Pittsburgh community members are coming together to recognize the impacts of mass racial displacements in the Hill District and East Liberty.
Pitt is hosting a two-day symposium called “Race and Displacement in Pittsburgh” for the 75th anniversary of the Lower Hill demolition and 10th anniversary of the Penn Plaza eviction. Edward Goetz, director of the Center for Urban and Regional Affairs and a professor of urban planning at the University of Minnesota, delivered the keynote address about the history of race and urban displacement in U.S. housing policy on Thursday in the William Pitt Union.
In the 1950s, the city government demolished the Lower Hill area in the Hill District, a historically Black Pittsburgh neighborhood, to build the former Civic Arena — which is now a parking lot. The demolition was part of the city’s urban renewal plan. As a result, over 8,000 residents and 400 businesses in the area were forcibly displaced.
In July 2015, private developer LG Realty Advisors served eviction notices to over 200 residents at Penn Plaza Apartments located in East Liberty. The developers planned to renovate the apartments into a Whole Foods.
Goetz opened his speech by discussing the history of racial displacement, starting with settler-colonialism in 1692 — during which settlers forced indigenous people off their territories.
“There are very few things that are so quintessentially American as moving people of color off their land and out of their homes,” Goetz said.

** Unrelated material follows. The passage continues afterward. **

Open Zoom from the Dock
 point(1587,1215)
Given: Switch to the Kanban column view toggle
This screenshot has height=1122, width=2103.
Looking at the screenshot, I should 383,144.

Goetz remarked on concepts such as redlining, gentrification and predatory lending, all policies he believes are part of a recurring tradition of racial displacement in the U.S.
“The forced movement [and] the manipulation of settlement patterns [are] a constant and recurring tradition in the United States,” Goetz said. “Forced displacement — especially by government action — is among the most intrusive acts that governments can engage in.”
To address this issue, Goetz believes affordable housing should be owned by the public sector and advocates for affordable housing and rent stabilization.
“We need very strong tenant protections, including rent stabilization, just cause evictions and anti–harassment ordinances,” Goetz said.
Jackie Smith, a sociology professor at Pitt and an organizer with the Human Rights City Alliance, helped plan the event. She said her organization created the event to encourage displaced Pittsburgh residents to return to the area by advocating for the construction of more affordable housing.
“We’re working to bring some of those residents home by building more affordable housing,” Smith said, “encouraging the return of people who have been pushed out who wanted to be in Pittsburgh, who grew up in Pittsburgh and have histories and lives and families here.
Attendees such as Amy Barlock, a retired UPMC clinician, found the event informative. She said she believes she was able to gain a better understanding of what her neighbors experienced while she was living in Lower Hill.
“I found it enlightening to my own experience of living there and what had taken place in the dislodging of the people in my apartment,” Barlock said.
Redlining, according to Goetz, is a systematic practice of denying financial services to buyers who live in areas with predominantly racial minorities. After learning about it in Goetz’s speech, Barlock believes she may have been a victim of redlining while looking for a home.
“We wanted to mortgage our house, and the bank wouldn’t loan us the money because it was in the ‘wrong neighborhood,” Barlock said. “Another bank said they would loan us four times the amount of money if we moved to a suburban neighborhood.”
Joshua Devine, an economic mobility officer for the Pittsburgh Foundation, said he found the event helpful in understanding how to support grant funding for Pittsburgh residents facing financial barriers in purchasing a home.
“We help fund housing across the region as part of our strategy to support the advancement of those who are facing significant barriers to housing,” Devine said. “[The event was] a great way to engage with partners and understand what’s happening on the ground. That insight can inform how we fund in the future.”
Bill William, a retired systems analyst, found the event “insightful” and said he wanted to help educate those around him to inspire real change in housing policy.
“I want to educate myself, so I can take this message back to people that look like me,” William said. “Since I’m able to speak to [white people] in their terms, I can discuss how this [racial displacement] is unjust. I believe if people know how unjust things are it may change.”
To provide a more local understanding of the impact of racial displacement in Pittsburgh, Smith and her team at Human Rights City Alliance will be hosting a panel with Pitt faculty and local Pittsburgh community advocates on Nov. 14.
Smith’s inspiration for the panel was to honor the voices of those who were displaced.
“We’re making sure people remember those stories and the people that have been pushed out of the city in the name of development,” Smith said.